The break-away fence
While I was away there was another “storm of the century”—the third, by my count, since this century has begun.
I was overjoyed to have been safely away when it happened; my neighbors, hearty New Englanders all, report cowering in their beds without electricity or heat, listening to gale-force winds and the CRACK! of huge evergreens dropping with the regularity of metronomes throughout the night.
The arborists are still so overworked that they are doing emergency service only—“emergency” as in “a gaping hole in your roof.” My tree doesn’t quite qualify, since my house is intact, but only by a fraction of an inch.
The tree resembles a huge lance pointing at—but not quite spearing—the house. Here’s a trunk’s eye view:
The thousands of broken branches that littered every inch of the front, side, and back yards have mostly been cleared away. And it’s an extraordinarily beautiful day today, seventy and sunny and June-like, making the fallen tree seem like the relatively minor noncrisis that it is.
I have a fence on the side of the backyard, a rickety thing that doesn’t do a bit of good keeping anything in or out but serves as a sort of rustic scenic boundary marker. After the storm, it lay littered on the ground, covered with tree limbs and debris, and looking for all the world as though it were irreparably broken.
But no. It turns out that the fence’s design allows it to disassemble itself at the first hint of trouble, the posts leaping out of their holes in the ground and the rails jumping out of their nests in those poles. And then, like a tinker toy, it can be easily reassembled when the storm is over and ends up looking as good as new. Or, that is, as good as old:
There’s some sort of moral to the story, I know. It’s not Frost’s “Good fences make good neighbors,” but something about flexibility and rigidity, and the ability of the former to bounce back from adversity whereas the latter would break.
And hey, the crocuses are out.
I vaguely recall something along those lines from the movie “Dune” Something about “bending with the wind, or being snapped by it’.
Are you going to get prosecuted for killing a tree, neo?

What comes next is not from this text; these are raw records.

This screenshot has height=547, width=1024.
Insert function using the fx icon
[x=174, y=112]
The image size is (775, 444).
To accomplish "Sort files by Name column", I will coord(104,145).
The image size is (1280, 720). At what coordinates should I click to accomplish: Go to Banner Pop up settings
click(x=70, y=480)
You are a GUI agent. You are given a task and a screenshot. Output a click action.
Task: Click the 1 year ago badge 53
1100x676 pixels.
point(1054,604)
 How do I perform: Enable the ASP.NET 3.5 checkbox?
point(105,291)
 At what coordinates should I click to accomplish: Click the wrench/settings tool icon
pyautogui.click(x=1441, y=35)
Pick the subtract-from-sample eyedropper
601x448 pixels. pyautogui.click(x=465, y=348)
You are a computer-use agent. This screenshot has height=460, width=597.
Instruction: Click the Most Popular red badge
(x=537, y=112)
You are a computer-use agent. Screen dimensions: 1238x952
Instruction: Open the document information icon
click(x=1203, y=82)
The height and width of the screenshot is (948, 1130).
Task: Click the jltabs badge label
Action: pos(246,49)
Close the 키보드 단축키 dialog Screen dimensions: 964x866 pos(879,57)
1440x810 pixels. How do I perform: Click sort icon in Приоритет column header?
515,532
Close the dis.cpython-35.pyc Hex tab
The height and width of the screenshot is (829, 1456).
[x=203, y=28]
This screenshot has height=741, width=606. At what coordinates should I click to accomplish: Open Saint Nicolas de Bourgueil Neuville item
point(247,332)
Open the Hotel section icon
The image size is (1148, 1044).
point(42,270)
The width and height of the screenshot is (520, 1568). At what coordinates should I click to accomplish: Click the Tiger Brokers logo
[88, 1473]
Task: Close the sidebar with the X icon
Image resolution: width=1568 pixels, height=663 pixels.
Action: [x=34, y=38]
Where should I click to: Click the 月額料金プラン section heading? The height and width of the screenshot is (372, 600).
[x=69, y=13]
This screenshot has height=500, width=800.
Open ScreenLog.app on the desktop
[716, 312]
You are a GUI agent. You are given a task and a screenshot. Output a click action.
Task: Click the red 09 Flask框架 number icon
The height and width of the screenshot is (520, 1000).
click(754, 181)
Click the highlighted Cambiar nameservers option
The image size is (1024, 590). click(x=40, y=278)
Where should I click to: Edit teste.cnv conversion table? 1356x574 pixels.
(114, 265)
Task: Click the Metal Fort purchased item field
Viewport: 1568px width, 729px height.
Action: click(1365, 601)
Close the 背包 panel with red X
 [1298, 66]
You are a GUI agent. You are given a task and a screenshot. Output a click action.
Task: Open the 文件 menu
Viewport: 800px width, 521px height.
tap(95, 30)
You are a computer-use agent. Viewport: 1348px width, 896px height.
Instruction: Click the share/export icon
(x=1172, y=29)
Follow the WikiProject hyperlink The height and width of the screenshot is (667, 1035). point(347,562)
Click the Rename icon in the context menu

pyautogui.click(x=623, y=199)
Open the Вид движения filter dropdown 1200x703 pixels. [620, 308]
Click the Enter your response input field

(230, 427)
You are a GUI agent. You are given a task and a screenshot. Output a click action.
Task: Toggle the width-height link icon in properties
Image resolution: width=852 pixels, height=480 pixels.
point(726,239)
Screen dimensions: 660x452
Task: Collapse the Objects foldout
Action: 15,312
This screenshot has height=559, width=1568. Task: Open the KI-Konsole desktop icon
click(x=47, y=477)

Wow. I sure don’t miss the late Northeast springs. Here in SLC, (Zone 6, eat your heart out), the crocuses and hyacinths are long gone, most daffodils have faded, and the early tulips have lost all their petals. My first crocus erupted in late February.
I’ve got late daffs, mid-season tulips, species tulips, baskets o’ gold, and, of couse, lots and lots of dicentras, which have been blooming for a week. My late-season tulips are poised to explode within the next few days.
Not to rub it in or anything. 😀
It should be obvious by the evidence of the tree in your own front yard that global warming is real.
Thats what you get for not purchasing some carbon credits.
Karma is telling you to install your Sheryl Crow toilet paper meter.
We had a dilly a couple of weeks ago in the Philly ‘burbs.
It’s that damned
global warmingclimate change, I tells ya!!!